PPP2R2D Suppresses Effector T Cell Exhaustion and Regulatory T Cell Expansion and Inhibits Tumor Growth in Melanoma.

We had shown previously that the protein phosphatase 2A regulatory subunit PPP2R2D suppresses IL-2 production, and PPP2R2D deficiency in T cells potentiates the suppressive function of regulatory T (Treg) cells and alleviates imiquimod-induced lupus-like pathology. In this study, in a melanoma xenograft model, we noted that the tumor grew in larger sizes in mice lacking PPP2R2D in T cells (Lck Cre R2D fl/fl ) compared with wild type (R2D fl/fl ) mice.
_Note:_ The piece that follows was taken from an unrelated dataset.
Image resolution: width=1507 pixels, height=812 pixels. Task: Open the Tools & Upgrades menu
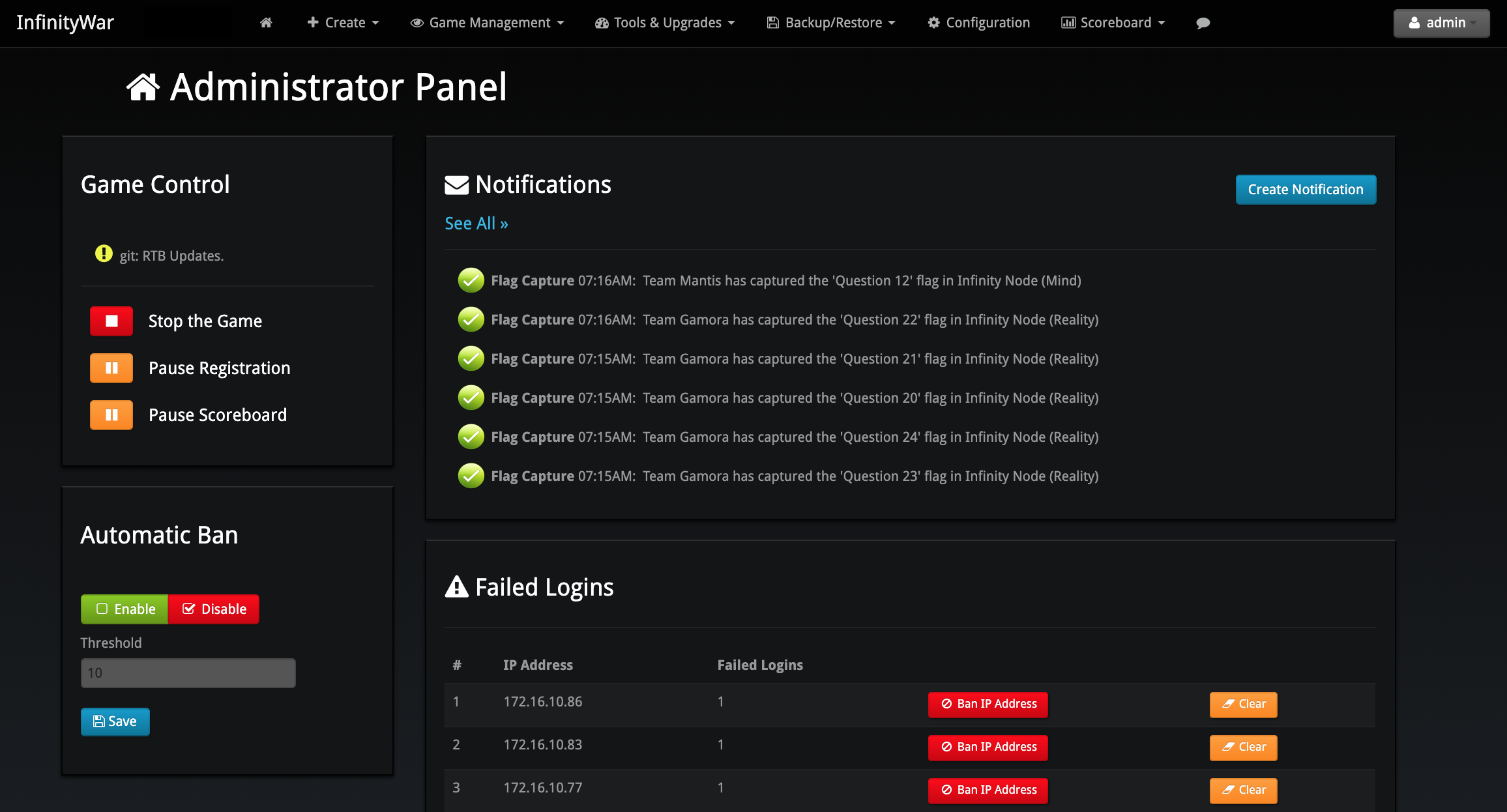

The numbers of intratumoral T cells in Lck Cre R2D fl/fl mice were reduced compared with R2D fl/fl mice, and they expressed a PD-1 + CD3 + CD44 + exhaustion phenotype. In vitro experiments confirmed that the chromatin of exhaustion markers PD-1, LAG3, TIM3, and CTLA4 remained open in Lck Cre R2D fl/fl CD4 T conventional compared with R2D fl/fl T conventional cells. Moreover, the percentage of Treg cells (CD3 + CD4 + Foxp3 + CD25 hi ) was significantly increased in the xenografted tumor of Lck Cre R2D fl/fl mice compared with R2D fl/fl mice probably because of the increase in the percentage of IL-2-producing Lck Cre R2D fl/fl T cells. Moreover, using adoptive T cell transfer in mice xenografted with melanoma, we demonstrated that PPP2R2D deficiency in T cells enhanced the inhibitory effect of Treg cells in antitumor immunity. At the translational level, analysis of publicly available data from 418 patients with melanoma revealed that PPP2R2D expression levels correlated positively with tumor-infiltration level of CD4 and CD8 T cells. The data demonstrate that PPP2R2D is a negative regulator of immune checkpoint receptors, and its absence exacerbates effector T cell exhaustion and promotes Treg cell expansion. We conclude that PPP2R2D protects against melanoma growth, and PPP2R2D-promoting regimens can have therapeutic value in patients with melanoma.